Every word of the data below has to be copied faithfully.

■ INFORMATION PROVIDED ■
# # # # #

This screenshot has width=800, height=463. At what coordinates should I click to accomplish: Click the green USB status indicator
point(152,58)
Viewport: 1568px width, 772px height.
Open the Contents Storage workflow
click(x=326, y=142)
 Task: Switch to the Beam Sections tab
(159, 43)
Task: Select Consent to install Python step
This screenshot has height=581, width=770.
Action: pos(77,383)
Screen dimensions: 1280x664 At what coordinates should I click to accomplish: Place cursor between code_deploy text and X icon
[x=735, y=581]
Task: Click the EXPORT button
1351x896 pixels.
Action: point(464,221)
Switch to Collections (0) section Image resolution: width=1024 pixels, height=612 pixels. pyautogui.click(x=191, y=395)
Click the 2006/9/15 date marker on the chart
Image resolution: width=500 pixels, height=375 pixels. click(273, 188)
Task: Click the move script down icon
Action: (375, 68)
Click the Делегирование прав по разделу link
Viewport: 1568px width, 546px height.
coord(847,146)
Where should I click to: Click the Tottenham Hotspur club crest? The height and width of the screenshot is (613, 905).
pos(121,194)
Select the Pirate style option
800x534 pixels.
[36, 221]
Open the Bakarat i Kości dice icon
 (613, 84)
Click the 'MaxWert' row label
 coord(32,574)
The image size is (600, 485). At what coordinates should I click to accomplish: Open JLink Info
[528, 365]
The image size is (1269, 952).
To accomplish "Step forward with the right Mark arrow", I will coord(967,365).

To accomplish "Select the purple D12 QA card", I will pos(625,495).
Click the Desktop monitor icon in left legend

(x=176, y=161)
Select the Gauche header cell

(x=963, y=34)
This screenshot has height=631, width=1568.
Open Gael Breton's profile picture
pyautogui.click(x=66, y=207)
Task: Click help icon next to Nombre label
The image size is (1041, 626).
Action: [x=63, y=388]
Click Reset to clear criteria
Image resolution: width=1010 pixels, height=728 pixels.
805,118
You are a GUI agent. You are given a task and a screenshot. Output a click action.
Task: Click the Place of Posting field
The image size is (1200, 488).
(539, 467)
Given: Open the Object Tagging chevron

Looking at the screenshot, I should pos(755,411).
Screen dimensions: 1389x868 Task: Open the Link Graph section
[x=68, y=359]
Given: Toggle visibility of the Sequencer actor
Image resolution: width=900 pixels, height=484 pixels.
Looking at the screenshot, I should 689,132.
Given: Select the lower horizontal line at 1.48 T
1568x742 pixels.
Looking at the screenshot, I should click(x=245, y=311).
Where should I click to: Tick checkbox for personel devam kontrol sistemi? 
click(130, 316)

# # # # #

■ COMPLETED EXERCISE ■
This screenshot has width=800, height=463. At what coordinates should I click to accomplish: Click the green USB status indicator
point(152,58)
Viewport: 1568px width, 772px height.
Open the Contents Storage workflow
click(x=326, y=142)
 Task: Switch to the Beam Sections tab
(159, 43)
Task: Select Consent to install Python step
This screenshot has height=581, width=770.
Action: pos(77,383)
Screen dimensions: 1280x664 At what coordinates should I click to accomplish: Place cursor between code_deploy text and X icon
[x=735, y=581]
Task: Click the EXPORT button
1351x896 pixels.
Action: point(464,221)
Switch to Collections (0) section Image resolution: width=1024 pixels, height=612 pixels. pyautogui.click(x=191, y=395)
Click the 2006/9/15 date marker on the chart
Image resolution: width=500 pixels, height=375 pixels. click(273, 188)
Task: Click the move script down icon
Action: (375, 68)
Click the Делегирование прав по разделу link
Viewport: 1568px width, 546px height.
coord(847,146)
Where should I click to: Click the Tottenham Hotspur club crest? The height and width of the screenshot is (613, 905).
pos(121,194)
Select the Pirate style option
800x534 pixels.
[36, 221]
Open the Bakarat i Kości dice icon
 (613, 84)
Click the 'MaxWert' row label
 coord(32,574)
The image size is (600, 485). At what coordinates should I click to accomplish: Open JLink Info
[528, 365]
The image size is (1269, 952).
To accomplish "Step forward with the right Mark arrow", I will coord(967,365).

To accomplish "Select the purple D12 QA card", I will pos(625,495).
Click the Desktop monitor icon in left legend

(x=176, y=161)
Select the Gauche header cell

(x=963, y=34)
This screenshot has height=631, width=1568.
Open Gael Breton's profile picture
pyautogui.click(x=66, y=207)
Task: Click help icon next to Nombre label
The image size is (1041, 626).
Action: [x=63, y=388]
Click Reset to clear criteria
Image resolution: width=1010 pixels, height=728 pixels.
805,118
You are a GUI agent. You are given a task and a screenshot. Output a click action.
Task: Click the Place of Posting field
The image size is (1200, 488).
(539, 467)
Given: Open the Object Tagging chevron

Looking at the screenshot, I should pos(755,411).
Screen dimensions: 1389x868 Task: Open the Link Graph section
[x=68, y=359]
Given: Toggle visibility of the Sequencer actor
Image resolution: width=900 pixels, height=484 pixels.
Looking at the screenshot, I should 689,132.
Given: Select the lower horizontal line at 1.48 T
1568x742 pixels.
Looking at the screenshot, I should click(x=245, y=311).
Where should I click to: Tick checkbox for personel devam kontrol sistemi? 
click(130, 316)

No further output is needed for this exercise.